The Ultimate Adventure

Posted in Audio by - October 29, 2017
The Ultimate Adventure

Released September 2008

With successful forays outside of television into the written, graphic, film, and audio mediums, it’s easy to forget that Doctor Who has also featured in a limited number of live stageplay adaptations dating back to the 1960s. And while these had all been forgotten to time with no official recordings of the performances made, Big Finish has turned back the pages of the history book to once more bring these unique offerings to life for an entirely new audience, beginning with 1989’s ‘The Ultimate Adventure.’

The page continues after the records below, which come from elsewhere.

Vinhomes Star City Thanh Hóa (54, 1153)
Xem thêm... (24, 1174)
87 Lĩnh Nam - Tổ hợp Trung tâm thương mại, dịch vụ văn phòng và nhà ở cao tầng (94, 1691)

It’s obviously impossible to fully judge an audio representation of what is ultimately a very visual story, and there understandably is some very descriptive dialogue for the stage that wouldn’t necessarily make it into a dedicated audio adventure. Nonetheless, in a play in which Jon Pertwee starred for the first half of its run and Colin Baker for the second, it’s also impossible not to imagine just how impressive and grandiose this production involving both the Daleks and Cybermen must have looked in person, making up for the Daleks’ somewhat confusing recycling of their plan from ‘Day of the Daleks’ in which they attempt to covertly ruin a peace conference on Earth so that they may invade in the wake of damaged international relations.

Obviously featuring Colin Baker for the audio release, it’s a bit unsettling to imagine the Sixth Doctor taking on a mission for Margaret Thatcher, though this is a plot development easily reconciled by the fact that the Third Doctor originally starred. This duality inadvertently becomes one of the most fascinating aspects of ‘The Ultimate Adventure,’ proving that the Doctor is always the Doctor but allowing plenty of thought about just how differently the two incarnations would have handled the situation even with the exact same dialogue. Baker is obviously having a blast here as he takes the fight directly to the Daleks after infiltrating a group of mercenaries, and it’s great to see his larger-than-life persona as he fights and mimics a Dalek balanced out by a touching bit of character development as he reflects backon all of the companions that have come and gone during his many lives as he has continued his travels throughout space and time.

‘The Ultimate Adventure’ is also tasked with introducing new companions, and Noel Sullivan dutifully steps into the role of Jason, a young man who was destined to lose his head in revolutionary France before the Doctor crossed his path. While the French accent is somewhat dubious at times, the amorous Jason proves his mettle on multiple occasions and sets a solid foundation for his continuing adventures to which the end of the play alludes. Claire Huckle also quickly develops her bombastic Crystal into a more likable and practical character as the play progresses, and the burgeoning feelings between the two companions feel at least somewhat earned even if the execution of some of the more emotional scenes together is rather saccharine.

Though the characterization if fairly good as far as the leads go, the story itself is anything but. While it was undoubtedly a huge spectacle to have both the Daleks and the Cybermen sharing the same stage, the Cybermen are reduced to nothing more than Dalek flunkies and offer absolutely nothing useful or unique to the serial. In fact, the story is so filled with set pieces that there is simply no way to create a seamless flow between them, and so while there are some nice ideas regarding the American envoy’s importance to the conference, the Daleks’ cunningness and ruthlessness, and even an inspired sacrifice of one life, the overall effect is far too disjointed to be completely effective. The fact that the mercenary plot as a whole falls flat as it wallows in generalisations and clichés only further detracts from what was obviously intended to be an epic and sprawling tale.

‘The Ultimate Adventure’ is nevertheless an intriguing piece of Doctor Who history that is certainly worthy of a listen. Though the audio version cannot capture the full spectacle of the live version even with the inclusion of the original music, this is ultimately a satisfying if very generic and safe science fiction outing that makes this a solid first entry into the limited The Stageplays range.